*** Begin section ***
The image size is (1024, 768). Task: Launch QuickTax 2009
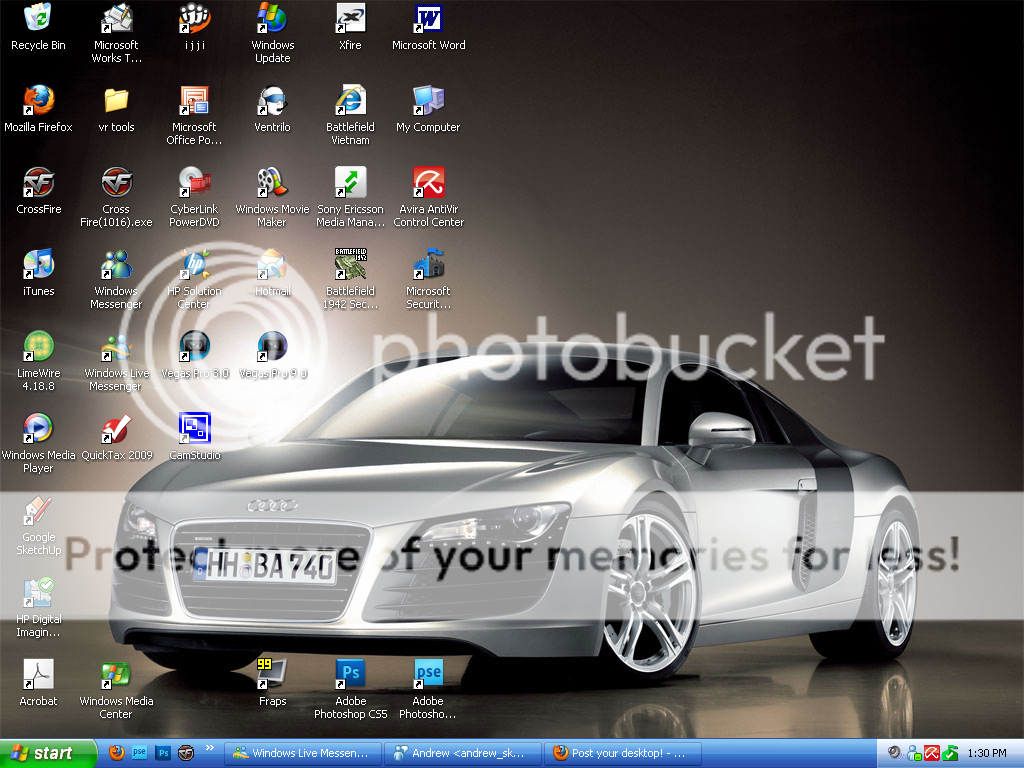(x=116, y=428)
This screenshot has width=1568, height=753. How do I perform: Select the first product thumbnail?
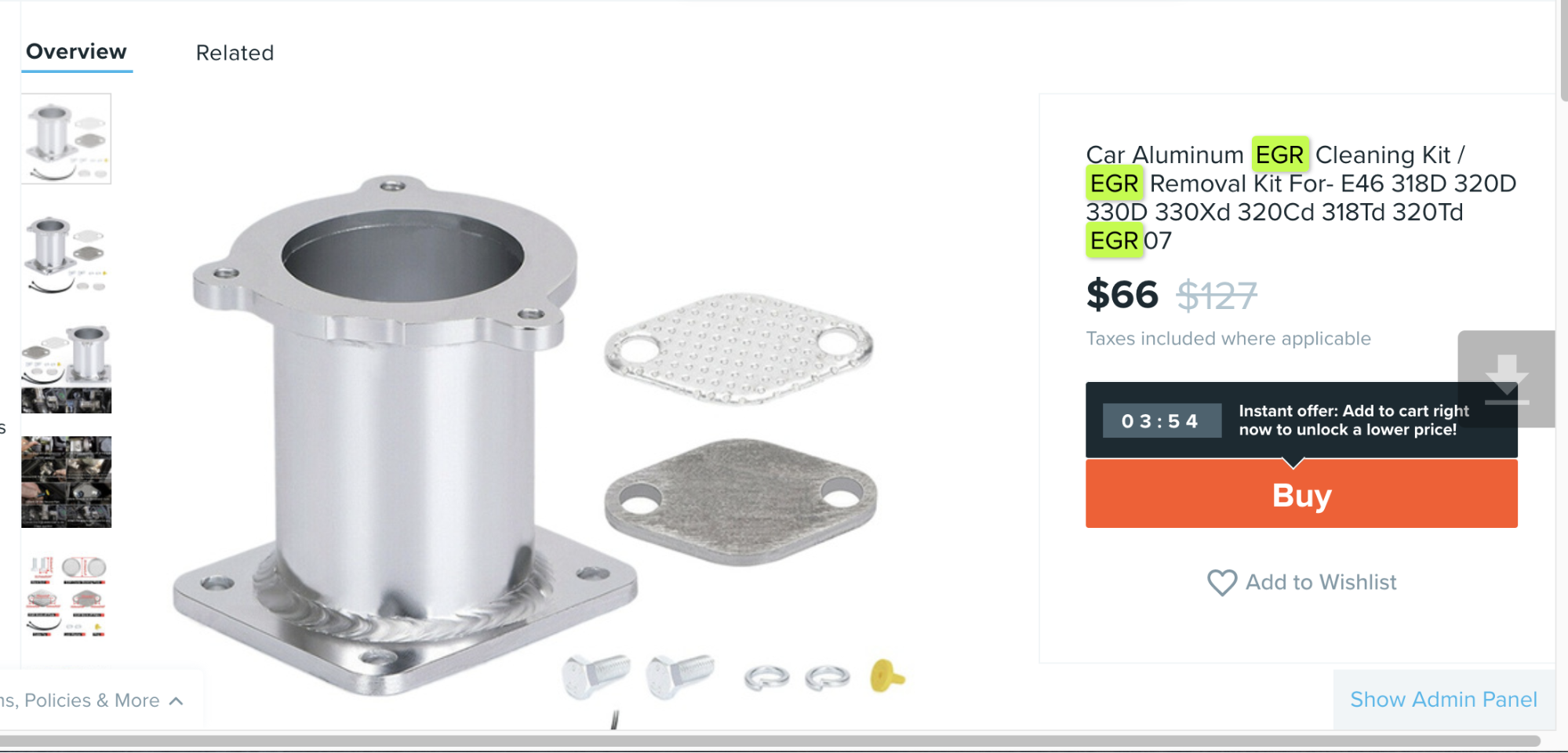click(67, 139)
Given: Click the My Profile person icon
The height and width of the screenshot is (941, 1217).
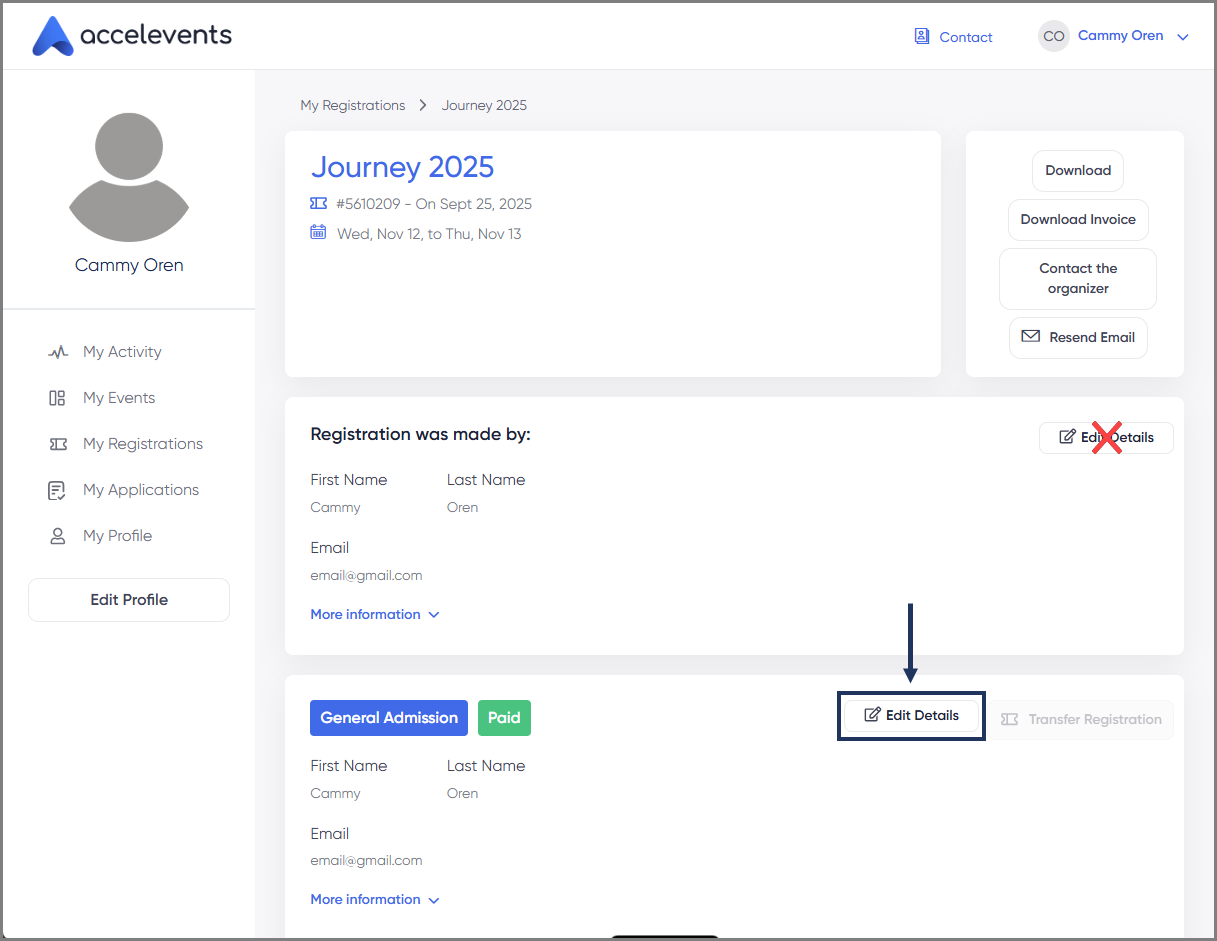Looking at the screenshot, I should pyautogui.click(x=57, y=536).
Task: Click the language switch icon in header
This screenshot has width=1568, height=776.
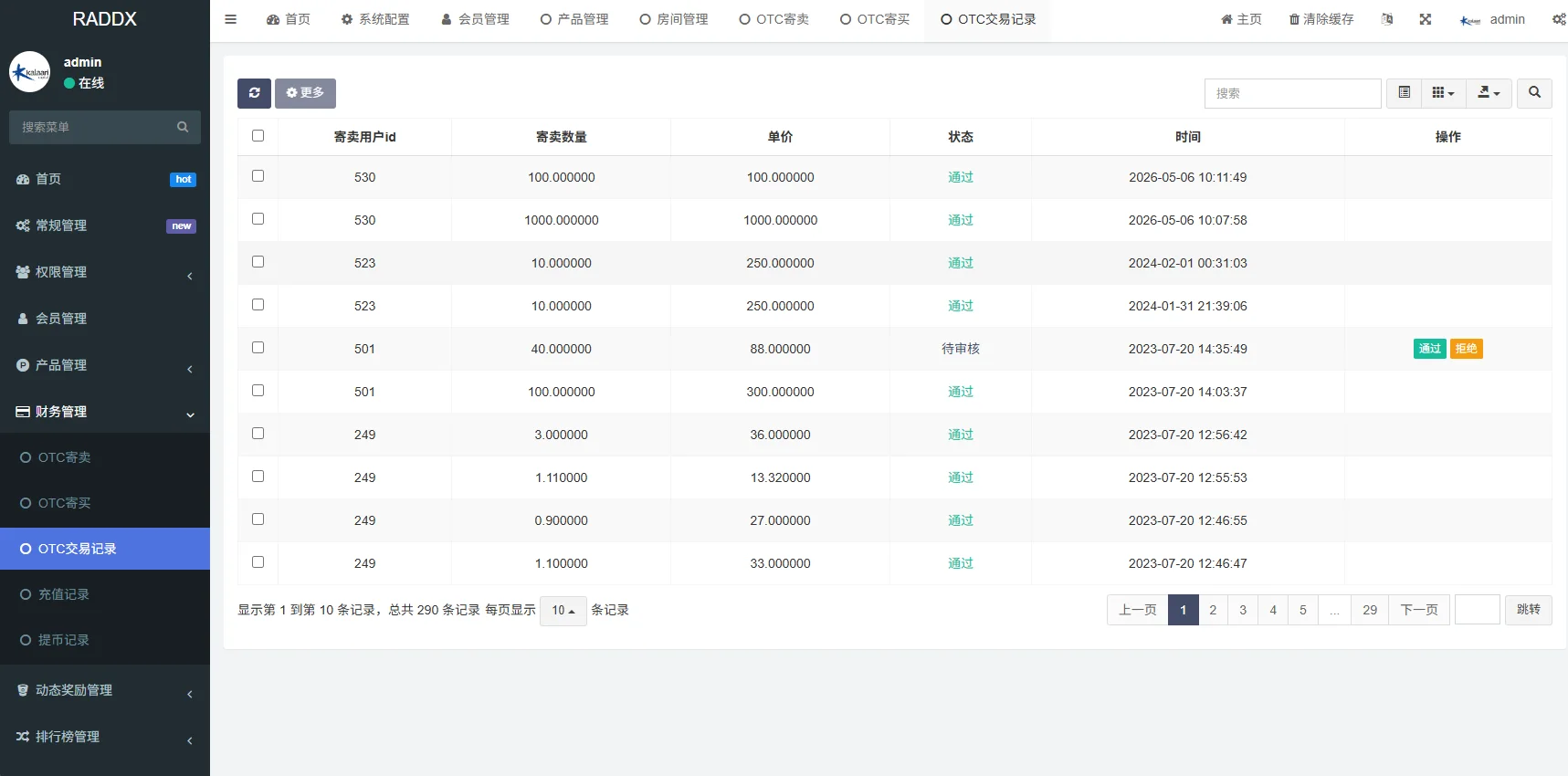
*** End section ***
TASK OBJECTIVE:
Repeat the material verbatim. Do not carry over any picture.

EXPECTED OUTPUT:
The image size is (1024, 768). Task: Launch QuickTax 2009
(x=116, y=428)
This screenshot has width=1568, height=753. How do I perform: Select the first product thumbnail?
click(67, 139)
Given: Click the My Profile person icon
The height and width of the screenshot is (941, 1217).
Looking at the screenshot, I should pyautogui.click(x=57, y=536).
Task: Click the language switch icon in header
This screenshot has width=1568, height=776.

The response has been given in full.